#### EXCERTO SELECIONADO
81. Face a todo o exposto, entendemos que a liquidação de IMT subjudice, não padece de qualquer vício, devendo a mesma manter-se na sua plenitude (entendimento já sufragado no projeto de decisão nº ...-ISCPS1/2023), pelo que concluímos pela improcedência do pedido inserto nos presentes autos.»

  • A Requerente foi notificada do referido despacho de indeferimento em 24-04-2023, através de via postal registada (registo n.º RF...PT), da Unidade de Grandes Contribuintes;
  • Em 24-07-2023 a Requerente apresentou o pedido de constituição do tribunal arbitral que deu origem aos presentes autos.

 

§2. Factos não provados

  1. Com relevo para a decisão, não resultaram provados os seguintes factos:

a) Por tal aquisição ter sido efetuada no âmbito de um processo de insolvência, em               10-11-2015, a aqui Requerente solicitou a emissão de liquidação n.º ...de IMT a zeros, junto do Serviço de Finanças do Porto ..., nos termos do artigo 270.º, n.º 2, do CIRE, que prevê a isenção de IMT nas aquisições de imóveis efetuadas o âmbito de processo de insolvência;

b) Aquele Serviço não aceitou aplicar tal norma, justificando-se em entendimento interno no sentido de que apenas seria aplicável tal norma se se estivesse perante transmissão da universalidade da empresa no âmbito do plano de insolvência.

  1. Com relevo para a decisão da causa, não existem outros factos que não tenham ficado provados.

 

§3. Motivação quanto à matéria de facto

  1. Cabe ao Tribunal selecionar os factos relevantes para a decisão e discriminar a matéria provada e não provada [artigo 123.º, n.º 2, do CPPT e artigo 607.º, n.º 3, do CPC, aplicáveis ex vi artigo 29.º, n.º 1, alíneas a) e e), do RJAT].
########
INSTRUÇÕES A SEGUIR:
Copie do excerto da decisão arbitral o trecho que começa em "1. Cabe ao Tribunal" e termina em "e), do RJAT].".
#### LINHAS DE DADOS
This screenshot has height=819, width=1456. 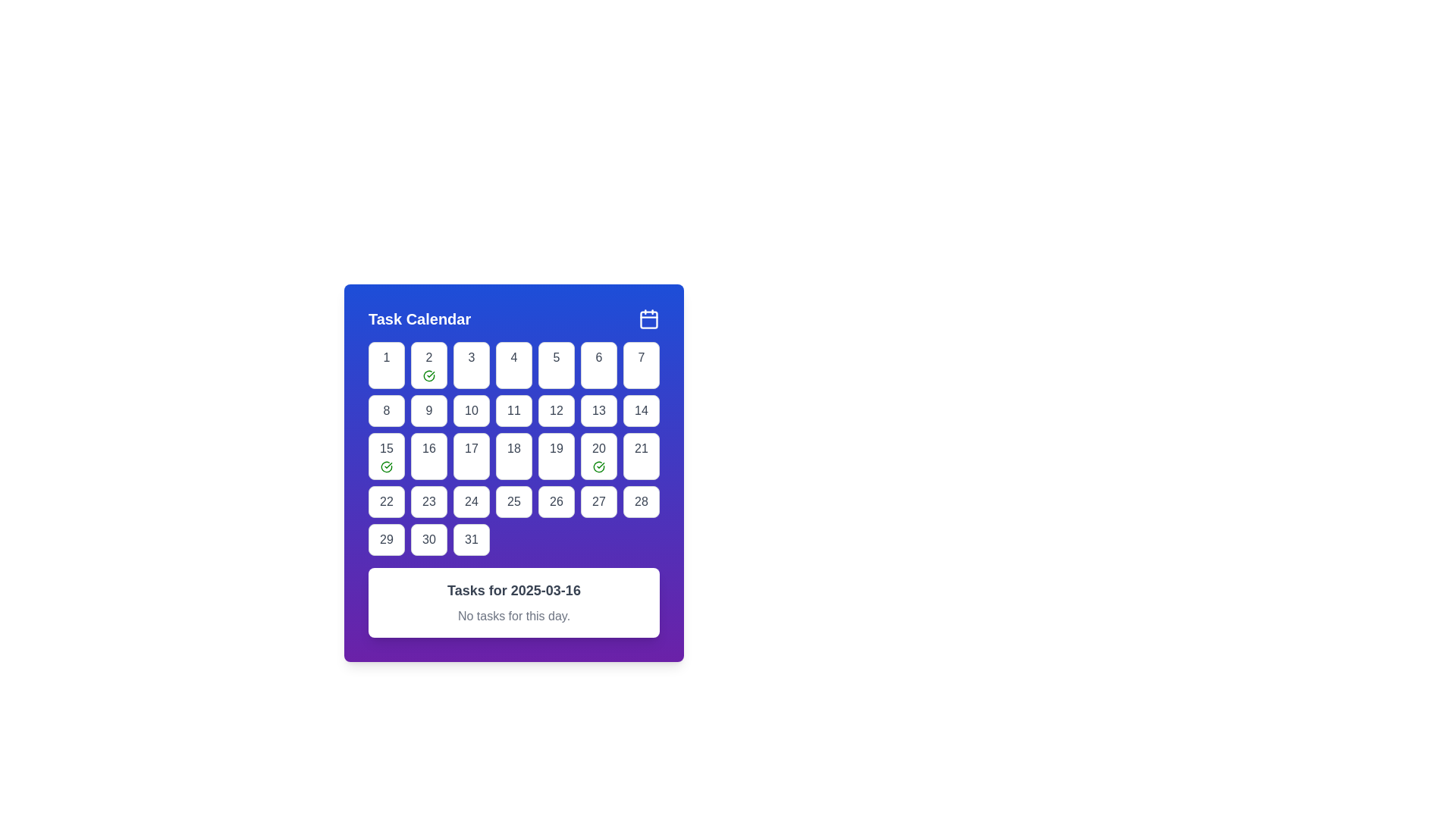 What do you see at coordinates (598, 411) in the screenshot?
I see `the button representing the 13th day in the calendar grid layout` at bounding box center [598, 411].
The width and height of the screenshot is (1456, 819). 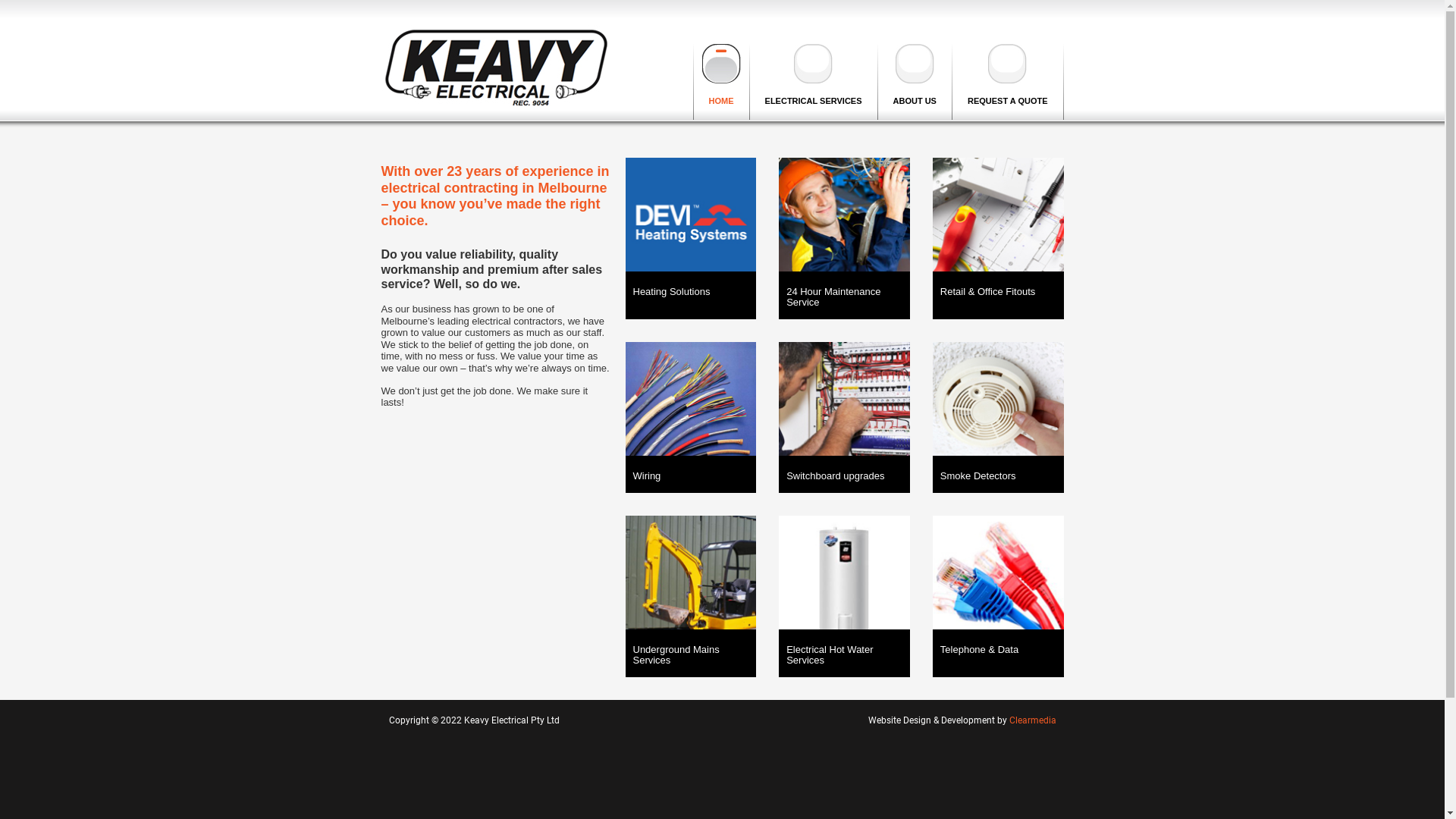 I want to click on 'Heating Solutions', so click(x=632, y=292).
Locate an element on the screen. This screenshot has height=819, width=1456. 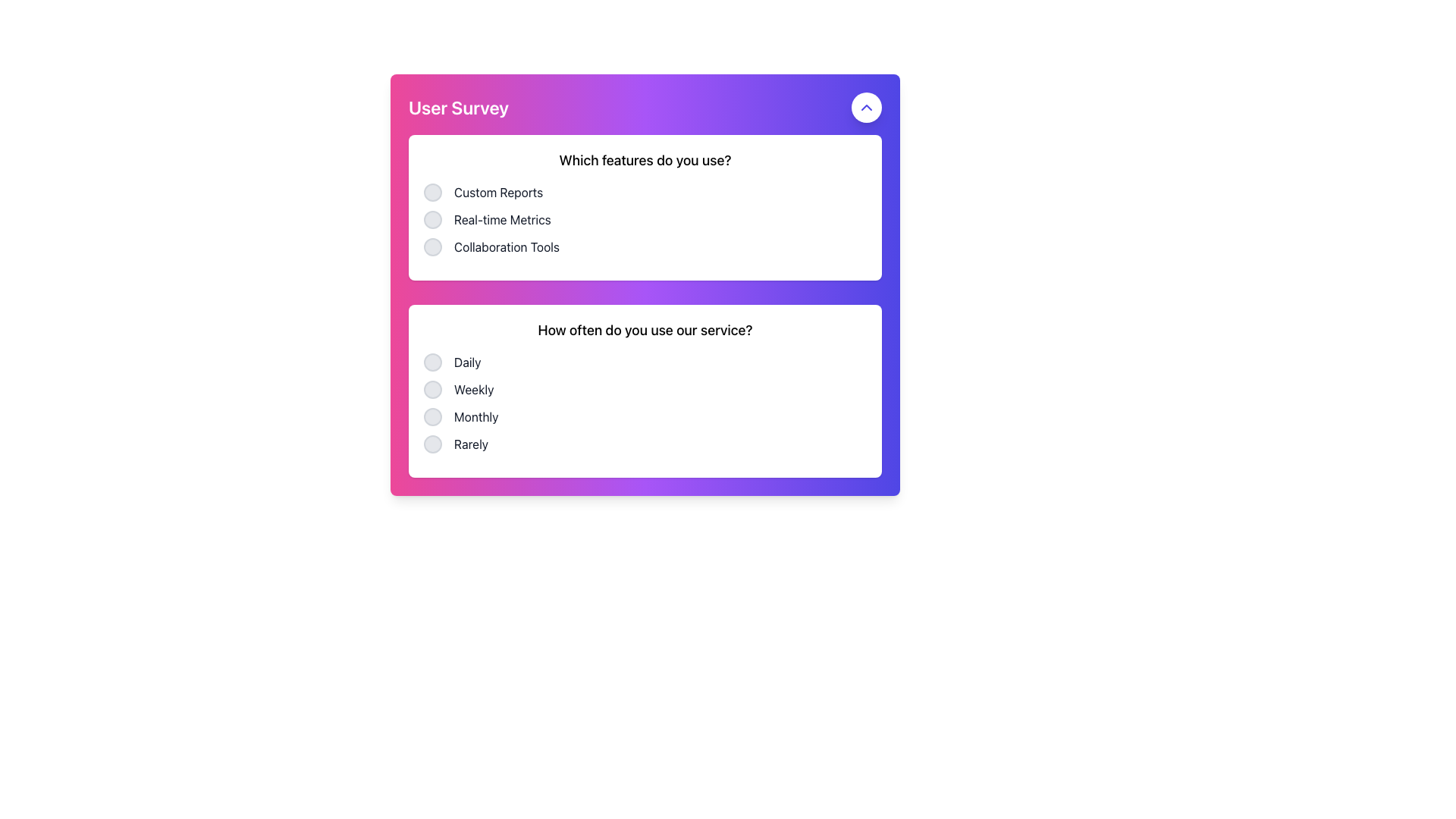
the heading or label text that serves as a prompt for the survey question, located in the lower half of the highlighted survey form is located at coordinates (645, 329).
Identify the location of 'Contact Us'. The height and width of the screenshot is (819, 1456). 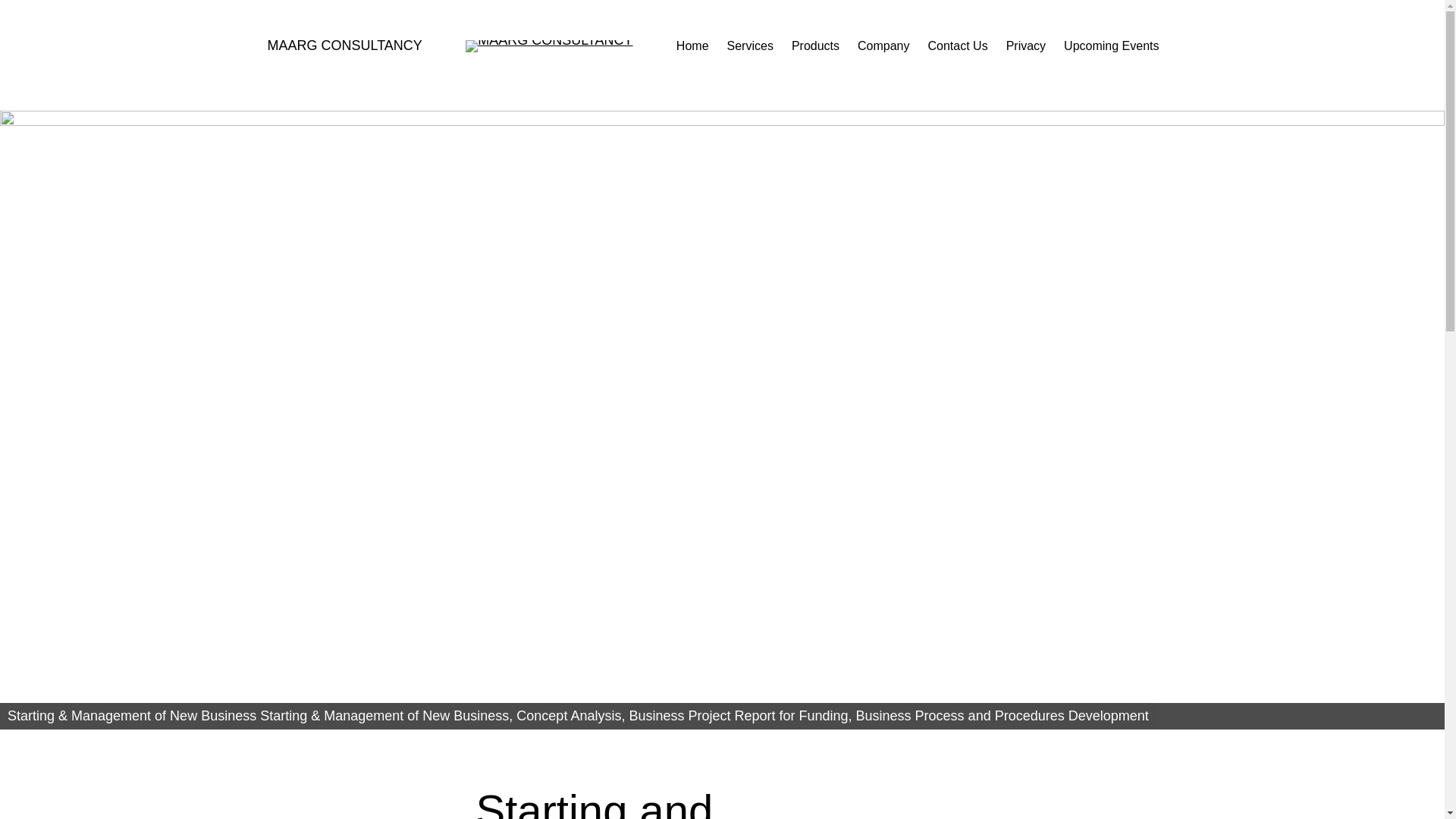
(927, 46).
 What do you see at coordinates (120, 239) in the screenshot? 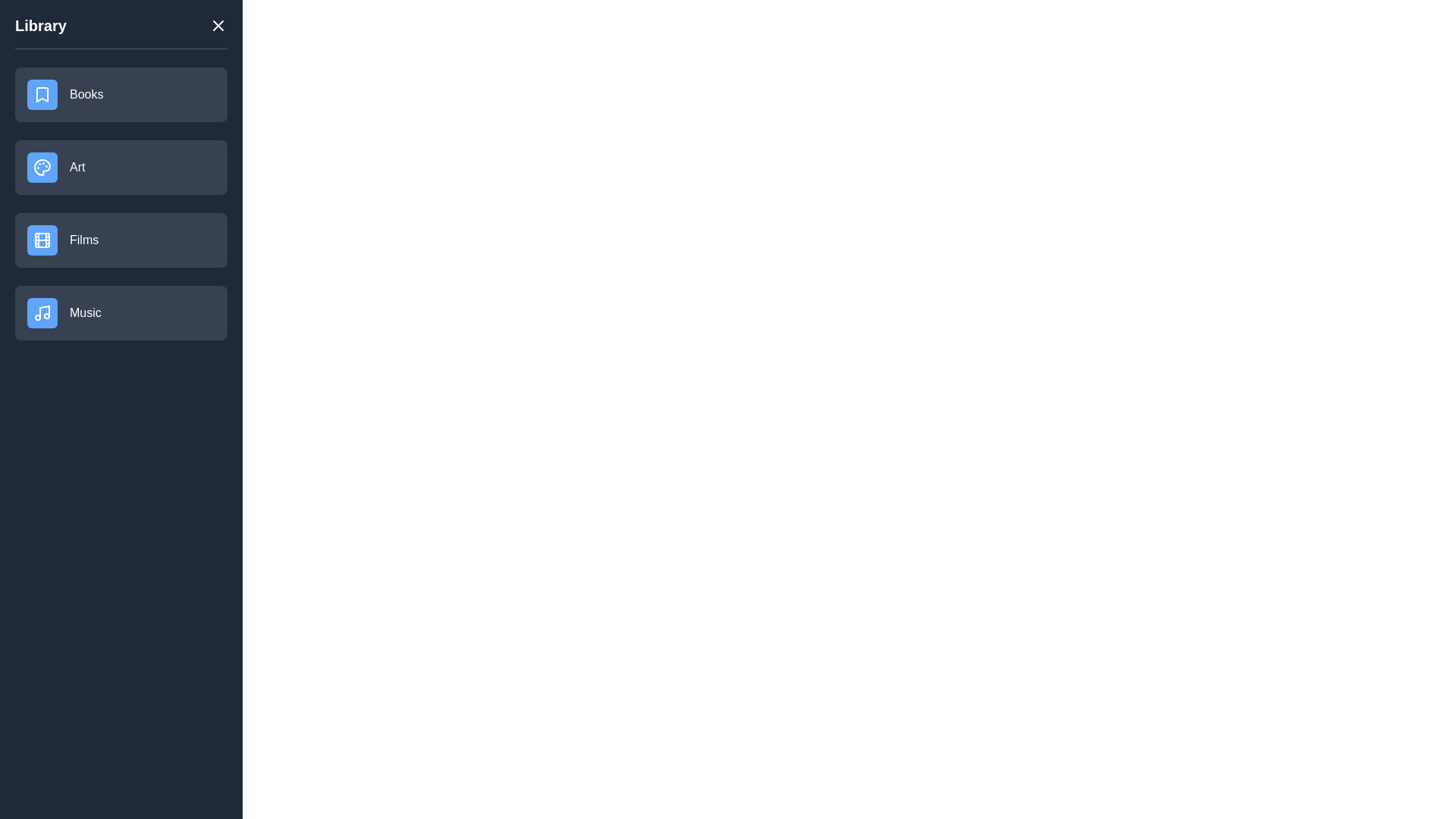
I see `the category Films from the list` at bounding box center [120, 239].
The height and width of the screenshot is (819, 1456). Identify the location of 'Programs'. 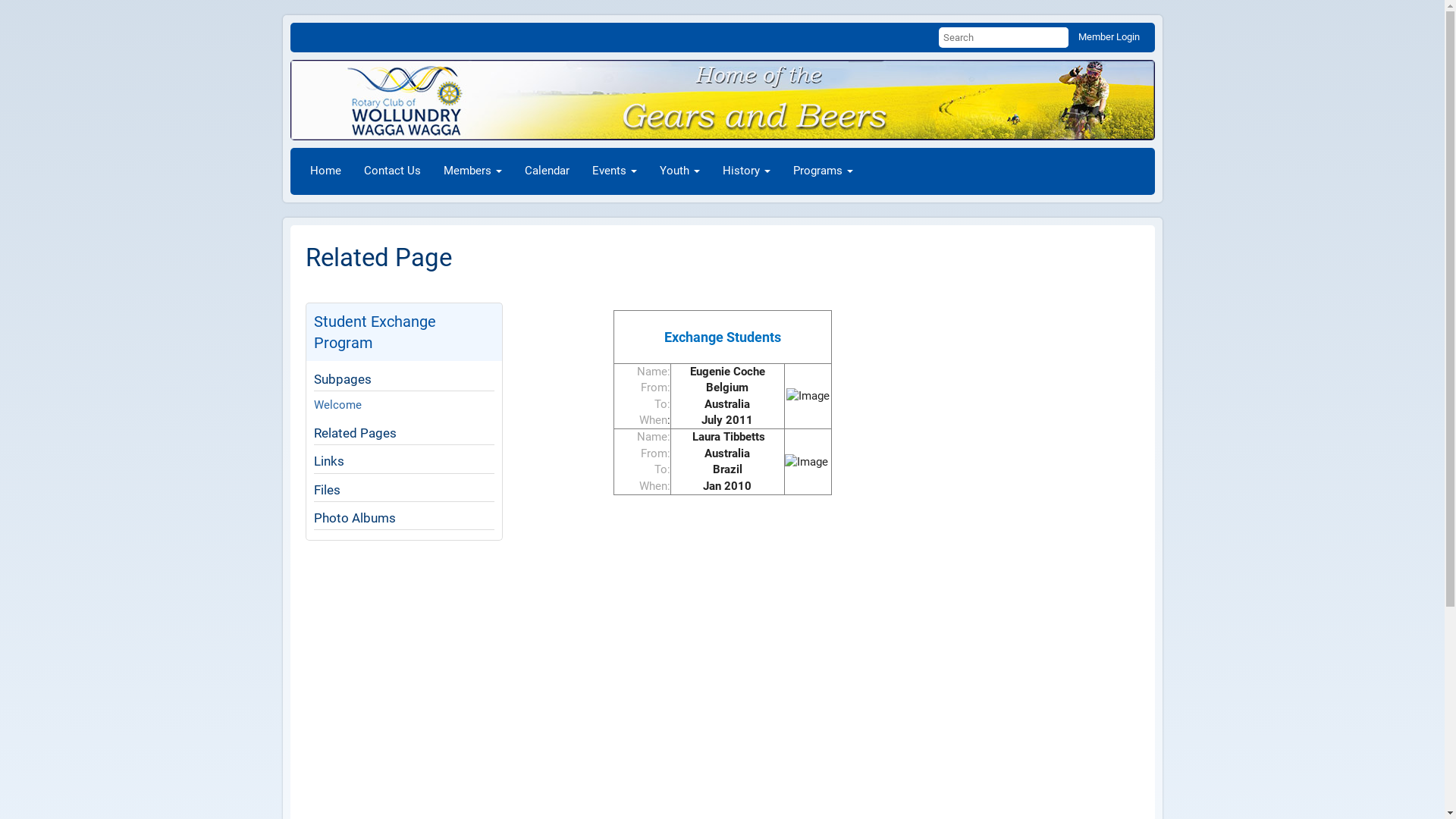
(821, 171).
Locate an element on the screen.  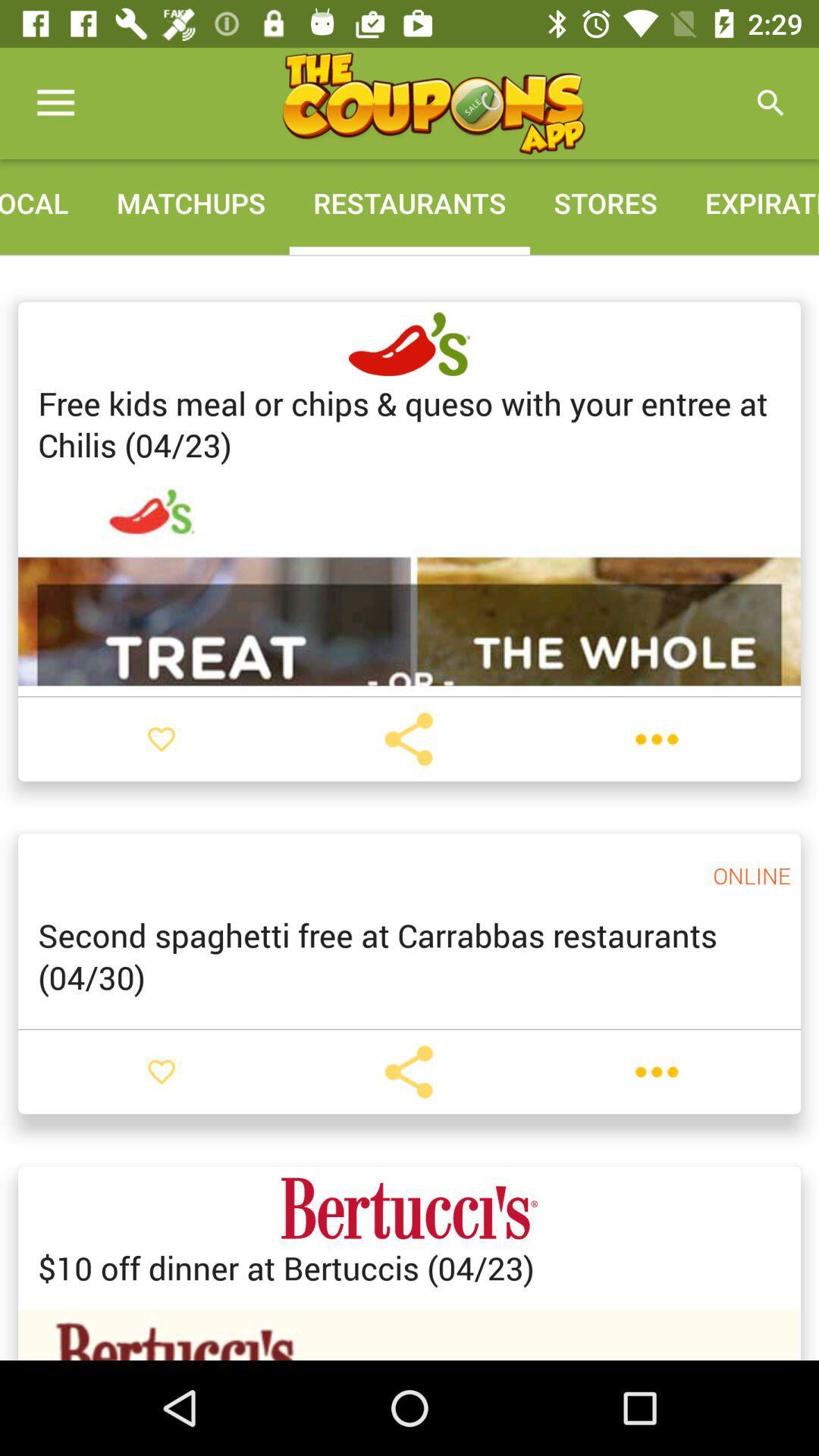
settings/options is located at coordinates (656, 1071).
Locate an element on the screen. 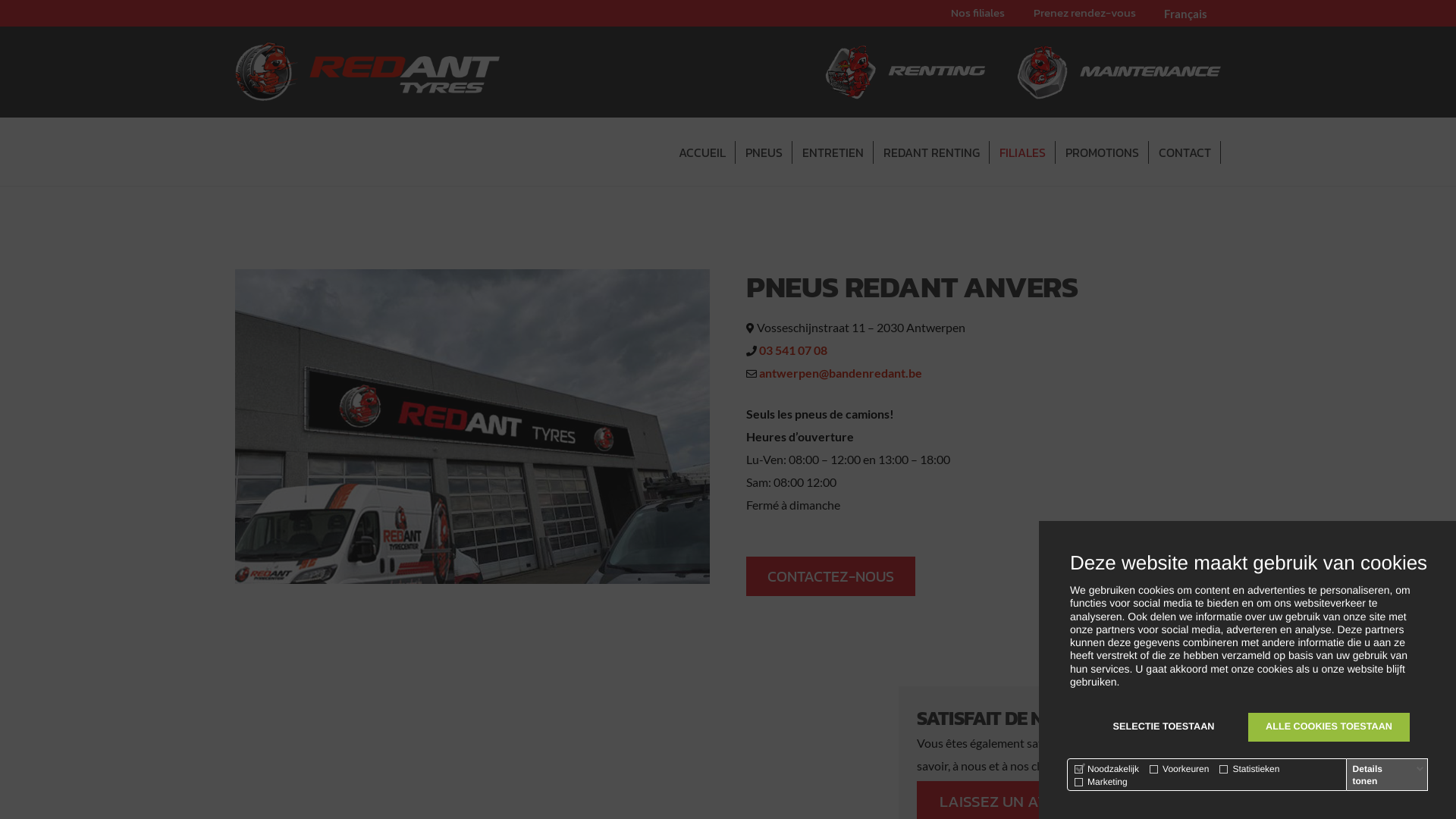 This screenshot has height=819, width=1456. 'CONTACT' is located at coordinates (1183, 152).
########
RESPOSTA FINAL:
1. Cabe ao Tribunal selecionar os factos relevantes para a decisão e discriminar a matéria provada e não provada [artigo 123.º, n.º 2, do CPPT e artigo 607.º, n.º 3, do CPC, aplicáveis ex vi artigo 29.º, n.º 1, alíneas a) e e), do RJAT].